Así, tanto nuestro patrimonio genético como el contexto de percepción de nuevos olores nos otorgan capacidades únicas de detección y apreciación de aromas. Los olores se categorizan según su valencia (positiva, negativa o neutra), lo que hace que los percibamos de forma agradable, neutral o desagradable... Y todo esto puede cambiar bajo la influencia de nuevas experiencias: el cerebro es un órgano que se adapta constantemente.

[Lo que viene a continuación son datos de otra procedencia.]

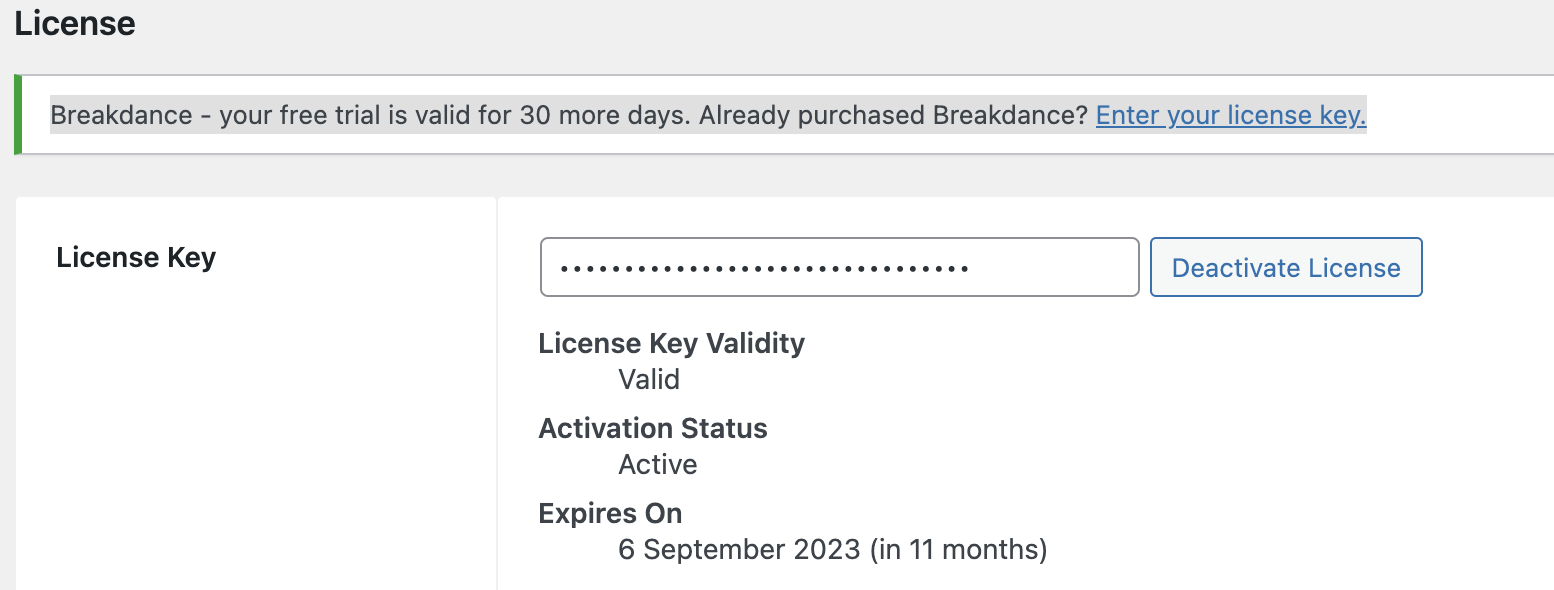This screenshot has width=1554, height=590.
Task: Select the License page heading
Action: pos(75,23)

La complejidad del cerebro olfativo


El placer olfativo está fuertemente asociado a la activación del circuito de recompensa en el cerebro, que implica neurotransmisores, es decir, moléculas que permiten la comunicación entre las neuronas. Tal es el caso de la dopamina, que juega un papel crucial en la sensación de placer y recompensa.

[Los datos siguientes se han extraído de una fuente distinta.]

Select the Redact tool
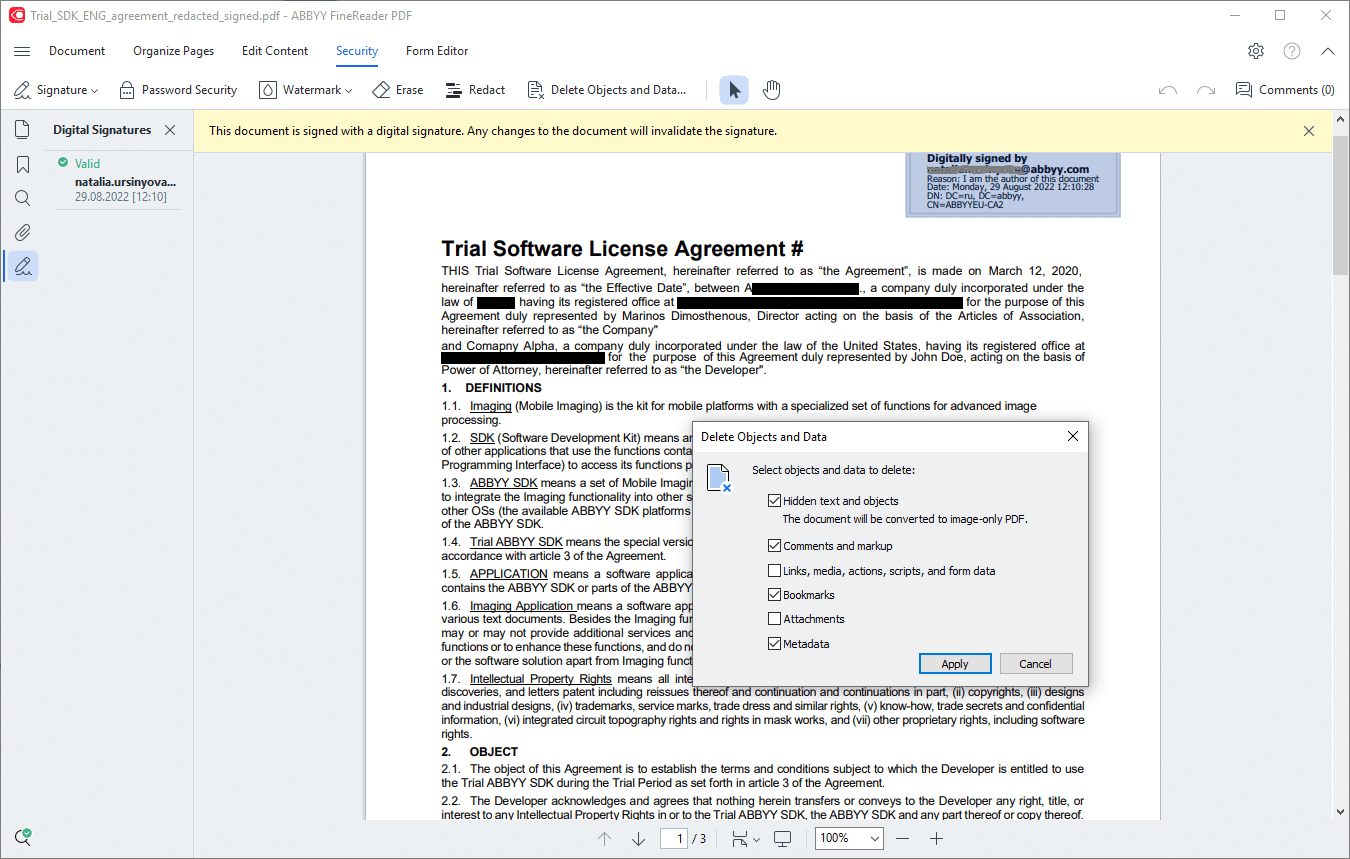The image size is (1350, 859). (x=475, y=89)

Cuando un olor es percibido como agradable, el circuito de recompensa se activa, liberando dopamina en regiones como el núcleo accumbens. Esta liberación de dopamina refuerza la asociación entre experiencias agradables (cumpleaños + pastel de chocolate + familia + amigos + regalos) y motiva comportamientos de búsqueda de placeres similares. Esperamos entonces con ansias nuestro cumpleaños para revivir esa situación agradable marcada por aromas positivos.

El placer y el disgusto también se basan en emociones como la alegría o el asco, que se expresan mediante la activación de una estructura llamada amígdala, no la que está al fondo de nuestra garganta, sino un grupo de neuronas en nuestro cerebro. Así, es la actividad compleja de un gran conjunto de regiones cerebrales la que fija nuestras preferencias olfativas.

Para concluir, volvamos al pequeño juego olfativo. Recordemos los dos olores en los que pensamos al principio del artículo e intentemos describir las emociones y recuerdos que están vinculados a ellos. No nos sorprenderá darnos cuenta de que los elegimos debido al contexto, los eventos y los sentimientos que nos evocan: un claro ejemplo del cerebro olfativo en acción, que conecta nuestra historia personal con nuestro entorno social y cultural, prestando atención al universo de los olores que nos rodea.